SQL injection/Blind/Extraction/Timing
If not on a LAN when this technique is utilized, buggy and unpredictable results will be attained. |
This testing is ideal when:
- It is taking place on a relatively low latency network
- There is access to a consistent latency and the remote page has a consistent load time (may not vary by more than 0.5 seconds)
Single byte exfiltration takes less queries to perform the same results, and leaves a smaller log footprint.
- A timer will need to be used to see how long it takes the remote server to serve the page.
Examples of timing-based single-byte exfiltration:
- Exfiltrating the first character of the database name in a single request:
AND sleep(ascii(SUBSTRING(@@DATABASE,1,1))) -- MySQL AND pg_sleep(ascii(SUBSTRING(current_database,1,1))) IS NULL -- PostgreSQL |
- By timing these (in seconds) the integer value of the ascii code of the first character of the database will be attained.
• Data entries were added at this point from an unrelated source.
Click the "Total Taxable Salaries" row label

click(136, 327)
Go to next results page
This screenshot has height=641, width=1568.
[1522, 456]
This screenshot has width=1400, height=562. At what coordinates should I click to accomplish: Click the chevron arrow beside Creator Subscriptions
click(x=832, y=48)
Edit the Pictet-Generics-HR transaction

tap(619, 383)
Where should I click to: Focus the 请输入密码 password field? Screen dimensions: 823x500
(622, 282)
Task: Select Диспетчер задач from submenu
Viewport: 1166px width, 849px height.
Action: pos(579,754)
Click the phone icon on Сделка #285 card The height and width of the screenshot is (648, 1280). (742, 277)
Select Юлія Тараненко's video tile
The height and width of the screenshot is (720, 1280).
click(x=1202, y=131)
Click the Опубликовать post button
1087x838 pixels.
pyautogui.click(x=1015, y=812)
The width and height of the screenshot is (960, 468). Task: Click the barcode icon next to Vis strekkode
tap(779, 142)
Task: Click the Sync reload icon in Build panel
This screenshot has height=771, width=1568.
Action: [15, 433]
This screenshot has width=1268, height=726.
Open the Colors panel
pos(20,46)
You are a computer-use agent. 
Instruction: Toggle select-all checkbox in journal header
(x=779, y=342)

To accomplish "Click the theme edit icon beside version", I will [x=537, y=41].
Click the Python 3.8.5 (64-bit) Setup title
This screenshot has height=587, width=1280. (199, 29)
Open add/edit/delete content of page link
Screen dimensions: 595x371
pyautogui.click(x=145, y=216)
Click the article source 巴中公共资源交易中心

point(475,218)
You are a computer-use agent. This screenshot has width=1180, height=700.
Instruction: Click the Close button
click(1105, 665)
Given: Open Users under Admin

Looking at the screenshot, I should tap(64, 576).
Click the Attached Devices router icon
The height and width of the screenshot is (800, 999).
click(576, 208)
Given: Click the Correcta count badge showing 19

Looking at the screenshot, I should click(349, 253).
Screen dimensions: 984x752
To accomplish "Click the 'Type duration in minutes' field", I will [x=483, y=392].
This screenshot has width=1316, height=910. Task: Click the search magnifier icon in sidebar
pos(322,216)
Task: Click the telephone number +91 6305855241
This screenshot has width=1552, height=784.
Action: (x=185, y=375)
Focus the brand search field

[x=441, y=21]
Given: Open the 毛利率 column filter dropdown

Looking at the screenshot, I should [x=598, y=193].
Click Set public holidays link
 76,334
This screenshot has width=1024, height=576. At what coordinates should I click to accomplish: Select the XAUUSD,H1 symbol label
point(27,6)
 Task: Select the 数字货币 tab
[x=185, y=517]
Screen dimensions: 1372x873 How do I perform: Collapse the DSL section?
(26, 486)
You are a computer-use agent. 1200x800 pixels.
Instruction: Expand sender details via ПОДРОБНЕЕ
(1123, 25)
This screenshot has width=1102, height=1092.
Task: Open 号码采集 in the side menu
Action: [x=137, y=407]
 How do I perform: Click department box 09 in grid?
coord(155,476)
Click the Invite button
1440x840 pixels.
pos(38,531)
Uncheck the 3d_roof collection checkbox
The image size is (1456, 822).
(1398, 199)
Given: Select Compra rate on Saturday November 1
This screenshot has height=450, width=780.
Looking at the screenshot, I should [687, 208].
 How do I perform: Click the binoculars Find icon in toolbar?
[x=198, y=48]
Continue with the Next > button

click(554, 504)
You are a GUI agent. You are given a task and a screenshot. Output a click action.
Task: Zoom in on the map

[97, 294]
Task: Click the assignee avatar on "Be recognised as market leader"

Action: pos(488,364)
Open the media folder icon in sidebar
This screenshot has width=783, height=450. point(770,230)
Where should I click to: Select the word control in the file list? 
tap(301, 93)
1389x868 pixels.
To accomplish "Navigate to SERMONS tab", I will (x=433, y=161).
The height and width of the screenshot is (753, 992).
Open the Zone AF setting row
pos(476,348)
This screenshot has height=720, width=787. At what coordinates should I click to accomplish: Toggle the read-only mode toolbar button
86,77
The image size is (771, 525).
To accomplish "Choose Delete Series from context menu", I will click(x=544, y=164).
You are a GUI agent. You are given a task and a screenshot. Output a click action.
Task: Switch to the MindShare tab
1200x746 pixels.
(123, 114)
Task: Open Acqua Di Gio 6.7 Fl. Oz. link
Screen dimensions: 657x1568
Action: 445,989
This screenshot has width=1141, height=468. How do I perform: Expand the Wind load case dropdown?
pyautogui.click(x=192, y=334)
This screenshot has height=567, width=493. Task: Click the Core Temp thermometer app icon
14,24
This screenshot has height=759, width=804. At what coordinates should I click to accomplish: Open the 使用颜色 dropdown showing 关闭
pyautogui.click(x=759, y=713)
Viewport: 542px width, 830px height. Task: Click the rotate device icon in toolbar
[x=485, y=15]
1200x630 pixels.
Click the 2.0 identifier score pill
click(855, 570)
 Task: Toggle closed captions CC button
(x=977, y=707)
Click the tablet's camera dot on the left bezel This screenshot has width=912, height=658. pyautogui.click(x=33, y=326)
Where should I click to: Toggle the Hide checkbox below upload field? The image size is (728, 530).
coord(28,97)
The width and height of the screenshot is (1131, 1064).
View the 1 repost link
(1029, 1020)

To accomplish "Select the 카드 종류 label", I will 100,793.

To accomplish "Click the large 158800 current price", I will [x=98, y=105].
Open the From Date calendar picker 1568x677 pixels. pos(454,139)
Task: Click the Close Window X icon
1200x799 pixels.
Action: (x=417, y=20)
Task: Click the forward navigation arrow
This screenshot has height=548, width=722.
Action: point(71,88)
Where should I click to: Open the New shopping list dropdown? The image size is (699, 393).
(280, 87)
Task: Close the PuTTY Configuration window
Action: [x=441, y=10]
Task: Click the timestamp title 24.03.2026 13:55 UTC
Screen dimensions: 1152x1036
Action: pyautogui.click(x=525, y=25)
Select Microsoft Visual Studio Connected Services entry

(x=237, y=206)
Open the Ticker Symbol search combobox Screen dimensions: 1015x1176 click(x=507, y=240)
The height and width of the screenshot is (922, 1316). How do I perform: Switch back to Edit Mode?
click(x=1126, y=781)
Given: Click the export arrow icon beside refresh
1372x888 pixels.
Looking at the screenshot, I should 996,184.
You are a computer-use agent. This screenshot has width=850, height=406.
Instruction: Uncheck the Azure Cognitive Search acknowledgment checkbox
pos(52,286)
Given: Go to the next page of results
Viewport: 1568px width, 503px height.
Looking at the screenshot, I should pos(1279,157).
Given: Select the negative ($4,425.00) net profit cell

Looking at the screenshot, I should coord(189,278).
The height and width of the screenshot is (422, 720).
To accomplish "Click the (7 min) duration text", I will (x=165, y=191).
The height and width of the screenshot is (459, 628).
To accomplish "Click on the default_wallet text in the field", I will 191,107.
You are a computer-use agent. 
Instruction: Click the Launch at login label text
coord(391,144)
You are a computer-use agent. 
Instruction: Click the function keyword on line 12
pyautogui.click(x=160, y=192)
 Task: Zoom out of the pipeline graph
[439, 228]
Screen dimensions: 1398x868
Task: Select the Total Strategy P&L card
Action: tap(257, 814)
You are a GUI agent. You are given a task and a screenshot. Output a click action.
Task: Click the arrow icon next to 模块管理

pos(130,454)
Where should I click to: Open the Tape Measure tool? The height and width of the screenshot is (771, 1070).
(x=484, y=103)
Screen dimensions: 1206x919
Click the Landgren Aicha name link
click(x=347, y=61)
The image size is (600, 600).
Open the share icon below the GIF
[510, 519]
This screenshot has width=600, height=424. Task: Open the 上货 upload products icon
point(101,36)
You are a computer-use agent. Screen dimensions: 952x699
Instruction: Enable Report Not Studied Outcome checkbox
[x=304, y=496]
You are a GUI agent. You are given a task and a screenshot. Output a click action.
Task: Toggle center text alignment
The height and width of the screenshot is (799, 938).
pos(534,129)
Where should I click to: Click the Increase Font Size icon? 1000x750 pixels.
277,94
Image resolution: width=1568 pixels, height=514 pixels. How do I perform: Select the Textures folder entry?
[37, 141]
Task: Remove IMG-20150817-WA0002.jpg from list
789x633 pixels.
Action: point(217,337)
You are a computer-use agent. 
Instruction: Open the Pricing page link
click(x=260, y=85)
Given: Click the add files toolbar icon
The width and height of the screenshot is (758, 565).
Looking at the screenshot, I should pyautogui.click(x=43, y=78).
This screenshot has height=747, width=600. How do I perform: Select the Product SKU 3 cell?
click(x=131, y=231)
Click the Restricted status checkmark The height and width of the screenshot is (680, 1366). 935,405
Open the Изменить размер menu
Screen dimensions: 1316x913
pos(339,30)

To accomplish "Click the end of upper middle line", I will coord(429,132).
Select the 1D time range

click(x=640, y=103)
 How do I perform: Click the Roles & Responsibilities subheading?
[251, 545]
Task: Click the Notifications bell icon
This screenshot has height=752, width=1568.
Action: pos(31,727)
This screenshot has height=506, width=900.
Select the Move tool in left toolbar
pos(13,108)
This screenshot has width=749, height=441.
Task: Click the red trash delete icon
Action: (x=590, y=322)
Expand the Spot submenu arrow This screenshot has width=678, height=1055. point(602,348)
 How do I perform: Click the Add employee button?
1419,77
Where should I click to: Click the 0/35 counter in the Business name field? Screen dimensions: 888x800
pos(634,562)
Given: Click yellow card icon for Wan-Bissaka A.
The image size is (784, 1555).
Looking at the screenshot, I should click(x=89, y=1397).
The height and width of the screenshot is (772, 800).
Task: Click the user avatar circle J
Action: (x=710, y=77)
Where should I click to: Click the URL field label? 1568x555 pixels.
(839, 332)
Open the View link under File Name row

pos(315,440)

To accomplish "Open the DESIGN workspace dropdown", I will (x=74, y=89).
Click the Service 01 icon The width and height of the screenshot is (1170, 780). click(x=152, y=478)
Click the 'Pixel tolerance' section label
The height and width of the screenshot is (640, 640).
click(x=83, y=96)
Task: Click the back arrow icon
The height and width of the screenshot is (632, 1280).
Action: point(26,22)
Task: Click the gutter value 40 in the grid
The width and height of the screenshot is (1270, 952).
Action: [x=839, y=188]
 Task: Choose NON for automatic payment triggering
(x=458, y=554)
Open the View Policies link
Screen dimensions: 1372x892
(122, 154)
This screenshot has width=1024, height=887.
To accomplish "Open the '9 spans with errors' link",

This attack can also retrieve varying sizes of data, for example, a full word could be retrieved or a nibble at a time. The time required to perform these attacks can vary, retrieving a full word would take upto 65,535 seconds (18 hours) but would only require a single query per two bytes. A nibble would only require up to 16 seconds per nibble, thirty-two seconds per byte, but requires more requests and is much less evasive. To retrieve a full word the request would be:
id=1 AND sleep(conv(SUBSTRING(hex(version()),1,4),16,10)) |
For a nibble:
id=1 AND sleep(conv(SUBSTRING(hex(version),1,1),16,10)) |
The advantage of retrieving a nibble is speed, but retrieving a word is much more stealthy (it might take weeks (even years) to complete a single query).